Дознание

Я проговорил полчаса без перерыва, а детектив еще ни слова не вымолвил. Нужно продолжать, однако Лайла все это время не унималась. Я должен убедиться, что она в порядке.

Во всяком случае, настолько, насколько может быть в порядке девушка, насильственно удерживаемая своим бойфрендом.

– Простите, – я отодвигаю стул, – отлучусь на пару минут.

Детектив понимающе кивает и останавливает запись.

Поднимаюсь по лестнице – снова! – умолять Лайлу довериться мне, пока я не получу ответы. Открываю дверь. Она стоит на коленях, изо всех сил стараясь освободиться от веревок, которыми ее запястья привязаны к столбикам кровати.

– Лайла, – униженно прошу я, – прекрати, пожалуйста!

Она натягивает веревки в противоположных направлениях, пытаясь их порвать. Я содрогаюсь. Ей же больно! Подхожу к кровати, осматриваю руки девушки. Кожа на запястьях содрана, раны начинают кровоточить.

Лайла мычит что-то нечленораздельное, и я сдираю скотч с ее рта.

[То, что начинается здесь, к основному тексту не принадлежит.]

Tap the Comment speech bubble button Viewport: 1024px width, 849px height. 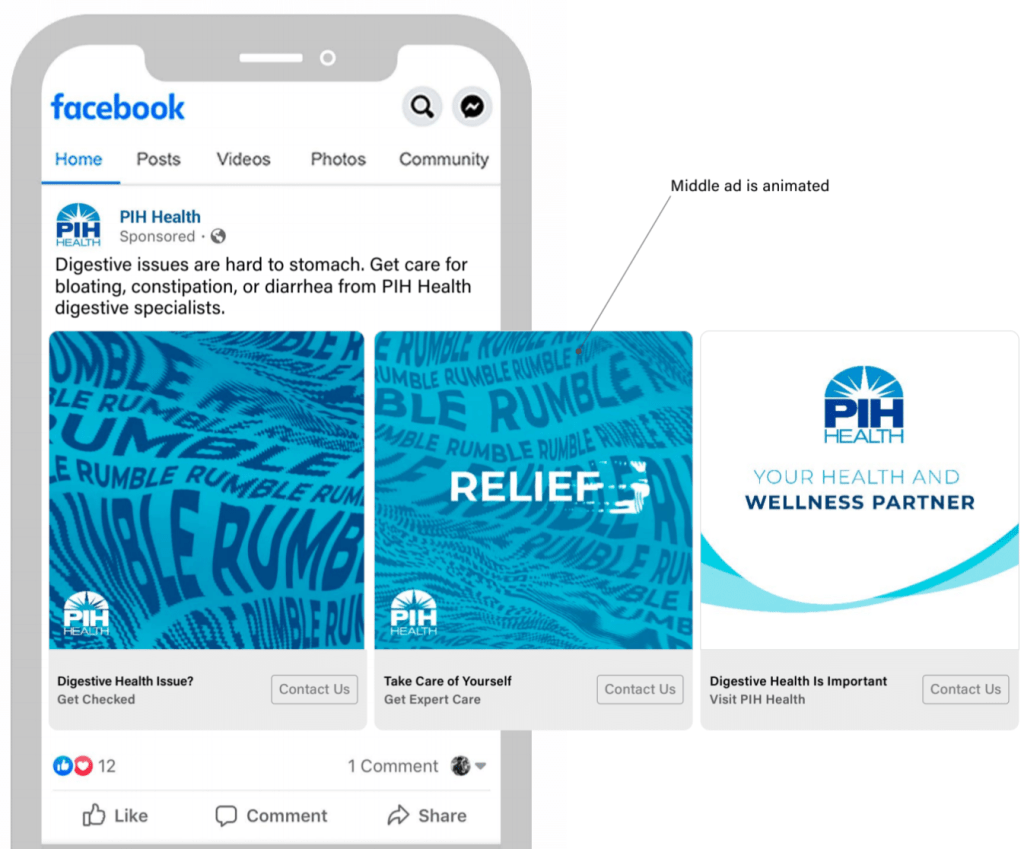coord(271,816)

Она жадно втягивает в себя воздух.

– Пожалуйста, развяжи меня! – Глаза несчастные и налитые кровью. По левой щеке стекает тушь. Видеть Лайлу такой выше моих сил. Не хочу мучить ее, однако другого выхода нет. Во всяком случае, я его не вижу.

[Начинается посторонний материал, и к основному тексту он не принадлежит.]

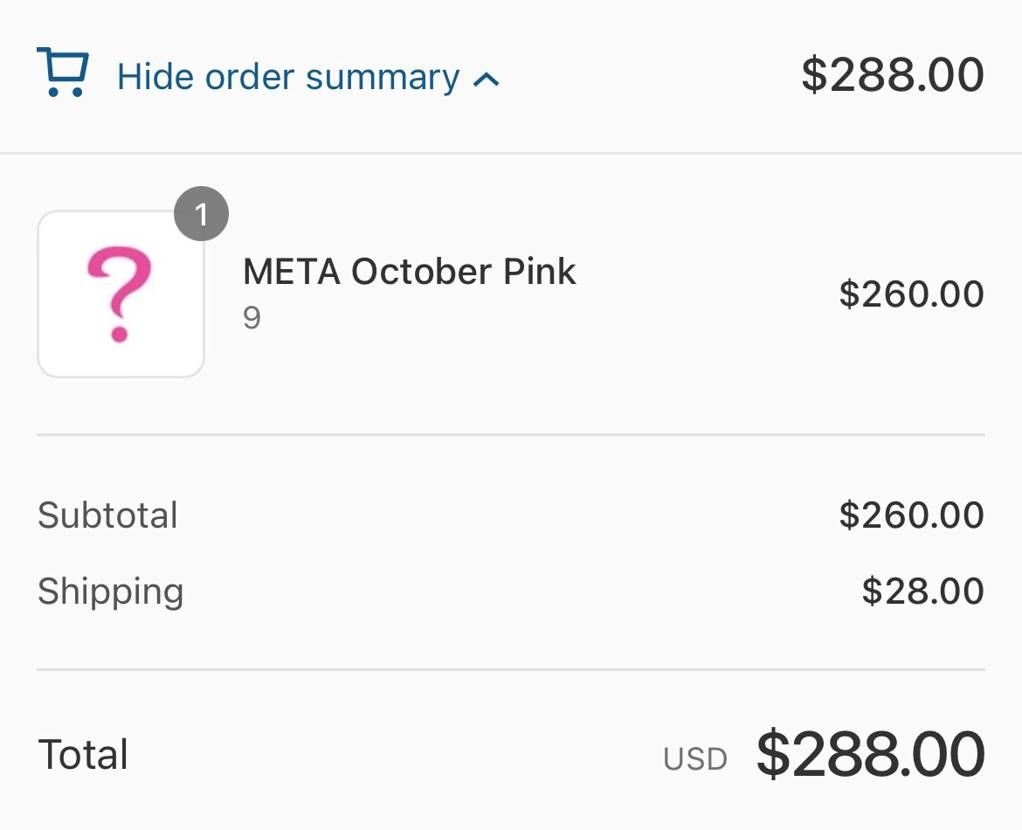Click the pink question mark placeholder icon

point(119,295)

– Не могу. И ты знаешь почему.

– Пожалуйста, – умоляет она. – Мне больно.

– Если перестанешь дергаться, больно не будет. – Я поправляю подушку и немного ослабляю веревки, чтобы она могла лечь. Понимаю: Лайла чувствует себя пленницей. В некотором смысле так оно и есть. Хотя ноги я ей не связал. Если будет лежать спокойно и прекратит попытки вырваться, то ничем себе не навредит. Сможет даже передохнуть немного. – Просто дай мне несколько часов. Я закончу говорить с ним, и мы с тобой вместе спустимся вниз.

Она закатывает глаза.

– Лжешь. Ты только и делаешь, что лжешь мне.

Я не позволяю ее словам растопить сердце. Понимаю, она не это имела в виду. Она просто напугана. И не владеет собой.

Как и я.

Наклоняюсь и целую ее в макушку. Лайла пытается отодвинуться, но веревки не дают. Теперь она плачет, стараясь не смотреть на меня. Я стискиваю зубы. Нельзя показывать свою вину.

– Если пообещаешь не кричать, рот заклеивать не буду.

На этот компромисс она соглашается. Обреченно кивает, признавая свое поражение, будто позволила мне выиграть один раунд. Однако для меня выигрышем станет только возвращение к нормальному состоянию.

Когда я запираю спальню, изнутри доносятся рыдания. Ощущаю муку девушки каждой клеточкой своего тела – до хруста в костях. И прежде чем сойти вниз, на несколько секунд прижимаюсь подбородком к двери, заставляя себя вернуть самообладание.

Возвращаюсь на кухню. Передо мной на столе стоит бокал с темной жидкостью. Детектив показывает на него жестом.

– Бурбон.

Я сажусь, втягиваю в себя аромат напитка и делаю глоток, с наслаждением ощущая, как алкоголь обжигает горло и мгновенно успокаивает нервы. И почему я сам не догадался выпить до начала разговора?

– Как вас зовут? – спрашиваю я. Мне известен только адрес электронной почты, по которому мы с ним общались, адрес для деловой переписки.

Детектив опускает взгляд на свою рубашку – униформа автосервиса «Jiffy Lube», вся в масляных пятнах. К ней приколот бейджик с именем «Рэндалл».

– Рэндалл, – указывает он на бейджик и вновь нажимает кнопку записи.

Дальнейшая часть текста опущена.